More of the same, but different

“More of the same” is one of the more pejorative things you can say about a follow-up book, but sometimes – and especially with sequels – that is the whole point. But there is little more disheartening than the same old same old – and that’s to write, never mind to read.

When I was writing the Vampire Plagues, I was very pleased with myself for setting a Book 2 scene in our heroes’ living room. In Book 1 we had seen the basement, and the study, and the hallway, and a bedroom. Creating a whole new room to a house is a pretty basic achievement but it made it more interesting to me as the author and I hope to the readers too. It marginally expanded the world in which the kids operated. It added a little more detail and verisimilitude.

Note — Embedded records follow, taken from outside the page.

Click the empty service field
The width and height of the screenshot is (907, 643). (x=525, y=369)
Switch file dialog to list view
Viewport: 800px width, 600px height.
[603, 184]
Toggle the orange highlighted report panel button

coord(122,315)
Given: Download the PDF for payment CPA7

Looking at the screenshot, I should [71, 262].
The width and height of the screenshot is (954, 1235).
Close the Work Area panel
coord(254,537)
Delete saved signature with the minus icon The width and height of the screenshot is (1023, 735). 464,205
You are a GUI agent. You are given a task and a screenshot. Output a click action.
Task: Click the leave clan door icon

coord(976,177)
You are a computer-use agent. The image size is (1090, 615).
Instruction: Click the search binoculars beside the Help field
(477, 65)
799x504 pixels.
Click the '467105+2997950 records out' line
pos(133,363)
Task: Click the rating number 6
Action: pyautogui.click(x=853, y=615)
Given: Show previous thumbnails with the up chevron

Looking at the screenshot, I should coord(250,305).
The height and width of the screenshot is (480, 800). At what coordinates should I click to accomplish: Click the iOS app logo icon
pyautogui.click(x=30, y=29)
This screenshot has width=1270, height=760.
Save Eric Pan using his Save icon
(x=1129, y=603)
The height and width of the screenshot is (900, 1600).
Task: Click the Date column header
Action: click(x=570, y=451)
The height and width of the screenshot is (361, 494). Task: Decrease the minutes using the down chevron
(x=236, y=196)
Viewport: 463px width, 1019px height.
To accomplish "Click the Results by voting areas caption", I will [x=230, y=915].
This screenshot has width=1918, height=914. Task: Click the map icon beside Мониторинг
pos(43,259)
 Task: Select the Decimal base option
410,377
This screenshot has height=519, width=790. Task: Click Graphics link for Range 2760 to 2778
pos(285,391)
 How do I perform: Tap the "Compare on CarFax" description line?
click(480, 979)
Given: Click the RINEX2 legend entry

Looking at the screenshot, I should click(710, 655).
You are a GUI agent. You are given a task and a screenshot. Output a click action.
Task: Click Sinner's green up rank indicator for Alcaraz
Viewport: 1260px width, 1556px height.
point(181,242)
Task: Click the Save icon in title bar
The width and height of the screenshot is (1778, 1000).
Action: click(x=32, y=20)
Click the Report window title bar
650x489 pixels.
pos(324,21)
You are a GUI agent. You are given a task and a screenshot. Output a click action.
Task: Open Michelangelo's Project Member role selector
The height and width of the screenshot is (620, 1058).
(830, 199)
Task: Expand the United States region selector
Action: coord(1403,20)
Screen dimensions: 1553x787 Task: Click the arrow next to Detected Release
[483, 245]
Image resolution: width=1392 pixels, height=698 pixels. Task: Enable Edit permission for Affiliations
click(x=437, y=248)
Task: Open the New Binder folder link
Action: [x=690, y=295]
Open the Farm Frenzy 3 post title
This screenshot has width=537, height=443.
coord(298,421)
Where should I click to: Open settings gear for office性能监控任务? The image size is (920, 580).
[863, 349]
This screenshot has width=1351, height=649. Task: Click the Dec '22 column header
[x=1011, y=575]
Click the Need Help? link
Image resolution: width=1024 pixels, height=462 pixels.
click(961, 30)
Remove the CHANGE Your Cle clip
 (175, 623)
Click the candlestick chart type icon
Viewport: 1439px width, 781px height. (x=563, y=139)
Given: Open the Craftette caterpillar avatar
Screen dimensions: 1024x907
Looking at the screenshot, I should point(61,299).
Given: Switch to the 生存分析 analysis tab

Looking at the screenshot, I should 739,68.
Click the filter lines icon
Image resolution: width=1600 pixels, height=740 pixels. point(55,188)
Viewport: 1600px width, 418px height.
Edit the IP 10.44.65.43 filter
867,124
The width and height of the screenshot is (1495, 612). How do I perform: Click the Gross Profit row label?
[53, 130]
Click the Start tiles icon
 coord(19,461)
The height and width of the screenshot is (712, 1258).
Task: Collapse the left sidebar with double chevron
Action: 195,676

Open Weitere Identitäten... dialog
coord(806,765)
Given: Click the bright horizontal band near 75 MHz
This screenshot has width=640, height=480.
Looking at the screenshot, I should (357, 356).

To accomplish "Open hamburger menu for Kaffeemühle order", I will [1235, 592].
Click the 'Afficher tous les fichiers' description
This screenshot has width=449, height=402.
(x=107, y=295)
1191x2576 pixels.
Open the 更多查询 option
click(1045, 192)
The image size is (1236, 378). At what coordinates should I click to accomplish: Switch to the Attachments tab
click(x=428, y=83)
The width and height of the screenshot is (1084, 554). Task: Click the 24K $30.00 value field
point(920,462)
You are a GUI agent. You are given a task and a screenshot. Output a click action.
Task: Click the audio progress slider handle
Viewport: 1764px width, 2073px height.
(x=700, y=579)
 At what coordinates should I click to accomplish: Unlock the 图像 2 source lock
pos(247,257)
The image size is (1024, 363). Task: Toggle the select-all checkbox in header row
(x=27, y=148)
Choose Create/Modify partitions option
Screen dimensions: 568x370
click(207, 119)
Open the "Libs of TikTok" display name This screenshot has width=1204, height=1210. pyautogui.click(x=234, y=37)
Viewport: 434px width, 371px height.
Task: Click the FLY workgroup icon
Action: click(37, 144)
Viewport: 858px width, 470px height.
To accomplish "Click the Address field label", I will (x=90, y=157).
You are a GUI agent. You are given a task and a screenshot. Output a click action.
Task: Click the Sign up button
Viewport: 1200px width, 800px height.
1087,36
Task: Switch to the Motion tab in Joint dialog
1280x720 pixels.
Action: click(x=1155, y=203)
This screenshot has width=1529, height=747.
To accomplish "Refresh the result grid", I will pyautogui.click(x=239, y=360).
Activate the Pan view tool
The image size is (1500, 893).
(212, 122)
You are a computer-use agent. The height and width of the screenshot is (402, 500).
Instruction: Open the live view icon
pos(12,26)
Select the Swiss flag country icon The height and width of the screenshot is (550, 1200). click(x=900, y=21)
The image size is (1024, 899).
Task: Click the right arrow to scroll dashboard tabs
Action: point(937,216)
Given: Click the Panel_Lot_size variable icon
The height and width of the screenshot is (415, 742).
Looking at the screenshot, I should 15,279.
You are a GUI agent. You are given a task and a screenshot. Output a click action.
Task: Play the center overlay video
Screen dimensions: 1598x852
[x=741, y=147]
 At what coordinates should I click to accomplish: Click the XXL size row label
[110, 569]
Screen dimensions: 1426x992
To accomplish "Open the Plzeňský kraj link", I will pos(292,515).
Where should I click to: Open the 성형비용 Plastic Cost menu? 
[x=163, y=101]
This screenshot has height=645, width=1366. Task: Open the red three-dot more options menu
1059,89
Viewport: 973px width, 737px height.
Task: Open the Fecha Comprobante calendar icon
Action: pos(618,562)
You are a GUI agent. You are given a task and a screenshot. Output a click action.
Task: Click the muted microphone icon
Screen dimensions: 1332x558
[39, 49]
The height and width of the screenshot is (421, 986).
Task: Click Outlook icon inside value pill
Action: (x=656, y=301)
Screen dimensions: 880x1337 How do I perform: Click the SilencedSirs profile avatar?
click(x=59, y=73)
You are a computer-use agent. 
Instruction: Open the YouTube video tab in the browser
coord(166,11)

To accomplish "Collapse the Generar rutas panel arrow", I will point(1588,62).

Then in chapter 2 they were off to Paris to fight vampires, and they never returned to that house again. At least, not in the books that I wrote.

Now I’m trying to come up with Phoenicia 2 and am faced with the added problem of technological change. Phoenicia’s Worlds is set a couple of centuries hence so we’ve already had a hefty dose of New Stuff. Phoenicia 2 is a few centuries after that. I’m not a hardline believer in the Singularity – it is quite possible for technological development to slow down, stagnate or even go backwards – but some things must have changed. I can’t just re-use the old concepts. I have to develop them, but not so much that it’s not the same universe anymore.

This morning I was writing a chapter set on a space station, built on a captured asteroid in orbit around a planet. A space station with a similar function – a port of entry – has featured prominently in Phoenicia’s Worlds. How to make this station the same, but different?

Then I remembered that in Phoenicia’s Worlds they haven’t got around to inventing artificial gravity except by the time honoured centrifugal method. Who’s to say that … ?

So anyway. A space station with the same basic function but an entirely different look and feel. It’s on an asteroid. With artificial gravity it can have an atmosphere. You can walk about outside, and see a horizon that curves down instead of up. You can look up and see the mother world above you. It’s all different, I tell you, but it’s the same too. The reader – at least those who have also read the first book – will immediately see that some time has passed. Think of someone sailing into Portsmouth 200 years ago, and doing the same today. They would certainly recognise it. The Isle of Wight would still be on their left, the sea forts would still guard the entrance to the Solent – but my, isn’t it big! And how do all these boats move about with no sail? And what’s that big building shaped like a spinnaker?

And all this for a single setting that I don’t intend to revisit in any further chapters. It is hard work. This is craftsmanship, this is. Trust me.